Made for This: The Catholic Mom’s Guide to Birth

Mary Haseltine is a Catholic doula and has done much service to Catholic moms in combining her knowledge and wisdom as a doula with our faith. Her accompanying website continues the content with a wide variety of topics as well as a completely free directory of Catholic providers: Midwives, OBs, Doulas, and other professionals. Mary is a strong voice in the blending of pregnancy and Catholic faith. Check her book and her website out. 

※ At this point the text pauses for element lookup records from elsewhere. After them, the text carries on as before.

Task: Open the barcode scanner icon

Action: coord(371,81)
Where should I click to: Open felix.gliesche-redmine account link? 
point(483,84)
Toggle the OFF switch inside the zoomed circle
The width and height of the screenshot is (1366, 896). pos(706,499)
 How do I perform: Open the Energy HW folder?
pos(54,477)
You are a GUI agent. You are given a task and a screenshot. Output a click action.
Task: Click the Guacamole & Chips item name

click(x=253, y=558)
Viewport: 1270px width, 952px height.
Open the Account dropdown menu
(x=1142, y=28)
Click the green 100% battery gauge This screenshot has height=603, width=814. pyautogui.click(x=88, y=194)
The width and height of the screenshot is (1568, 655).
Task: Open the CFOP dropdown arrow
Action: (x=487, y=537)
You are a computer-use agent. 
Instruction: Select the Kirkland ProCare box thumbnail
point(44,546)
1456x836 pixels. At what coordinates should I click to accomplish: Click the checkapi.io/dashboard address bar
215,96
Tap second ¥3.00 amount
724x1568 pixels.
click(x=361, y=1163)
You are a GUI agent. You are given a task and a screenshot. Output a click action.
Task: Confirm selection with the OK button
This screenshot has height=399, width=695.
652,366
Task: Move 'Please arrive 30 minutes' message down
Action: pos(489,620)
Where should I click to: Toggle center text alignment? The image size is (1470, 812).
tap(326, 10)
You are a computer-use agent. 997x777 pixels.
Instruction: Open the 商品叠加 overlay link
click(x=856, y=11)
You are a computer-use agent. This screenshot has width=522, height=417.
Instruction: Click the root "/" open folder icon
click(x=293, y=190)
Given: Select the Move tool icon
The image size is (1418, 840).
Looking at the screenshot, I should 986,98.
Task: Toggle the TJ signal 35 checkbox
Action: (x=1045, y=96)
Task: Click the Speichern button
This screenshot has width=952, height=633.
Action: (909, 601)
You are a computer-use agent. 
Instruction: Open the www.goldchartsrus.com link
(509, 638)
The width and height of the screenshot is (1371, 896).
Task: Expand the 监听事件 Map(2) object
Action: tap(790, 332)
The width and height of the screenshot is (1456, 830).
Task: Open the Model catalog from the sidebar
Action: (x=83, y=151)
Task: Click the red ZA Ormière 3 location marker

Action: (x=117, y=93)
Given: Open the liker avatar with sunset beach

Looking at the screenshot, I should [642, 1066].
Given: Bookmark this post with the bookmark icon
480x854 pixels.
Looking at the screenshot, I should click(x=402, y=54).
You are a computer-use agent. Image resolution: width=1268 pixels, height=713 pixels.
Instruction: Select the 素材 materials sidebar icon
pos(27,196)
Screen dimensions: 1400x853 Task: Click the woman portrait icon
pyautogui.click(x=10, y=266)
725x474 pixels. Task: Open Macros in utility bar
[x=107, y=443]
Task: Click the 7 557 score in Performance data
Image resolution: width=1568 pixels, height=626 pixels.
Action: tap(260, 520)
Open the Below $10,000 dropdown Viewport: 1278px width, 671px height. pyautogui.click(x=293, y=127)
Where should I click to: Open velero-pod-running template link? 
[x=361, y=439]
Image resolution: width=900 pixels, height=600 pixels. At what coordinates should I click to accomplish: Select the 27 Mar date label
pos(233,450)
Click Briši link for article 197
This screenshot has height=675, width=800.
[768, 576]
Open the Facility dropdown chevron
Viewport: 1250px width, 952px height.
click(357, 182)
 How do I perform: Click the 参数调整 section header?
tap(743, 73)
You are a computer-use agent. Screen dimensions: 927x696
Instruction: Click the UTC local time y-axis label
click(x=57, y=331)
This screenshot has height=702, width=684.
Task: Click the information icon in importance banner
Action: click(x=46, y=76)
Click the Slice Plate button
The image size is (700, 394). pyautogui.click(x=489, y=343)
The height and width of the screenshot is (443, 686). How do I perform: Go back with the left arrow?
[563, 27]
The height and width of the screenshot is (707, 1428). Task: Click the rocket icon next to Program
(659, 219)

Nobody Told Me About That: The First Six Weeks

You’ve probably uttered this phrase already, if you are a new parent to a newborn. Knowing all too well there’s so many things you’re not told, Ginger Breedlove walks through the first six weeks of having a newborn, coupled with the voices of new parents in the various chapters. This book is really about the first few weeks of parenting, but I showcase it here because when it comes time to become a parent of a newborn, book reading is not exactly the luxury it may be now! Reading this book towards the second half of your pregnancy will put you in a great position to rock those first weeks, and feel very validated in the emotions of those early days! 

Black, Pregnant and Loving It: The Comprehensive Pregnancy Guide for Today’s Woman of Color

For moms of color, I recommend checking out some of the lists out there on go-to pregnancy books. Many pregnancy books today  are written by White women, which are useful, but may not be relatable to all moms. Memoirs like Motherhood So White by Nefertiti Austin or My Brown Baby by Denene Miller, in addition to the Allen-Campbell and Greenidge-Hewitt book listed above, are great places for Black moms to hear from voices they can both identify with and learn from. 

Hopefully you aren’t overwhelmed! Take your time in considering these resources, and gently follow your curiosities. This is truly a magical time, and hopefully these resources will be a slow dive into the months ahead.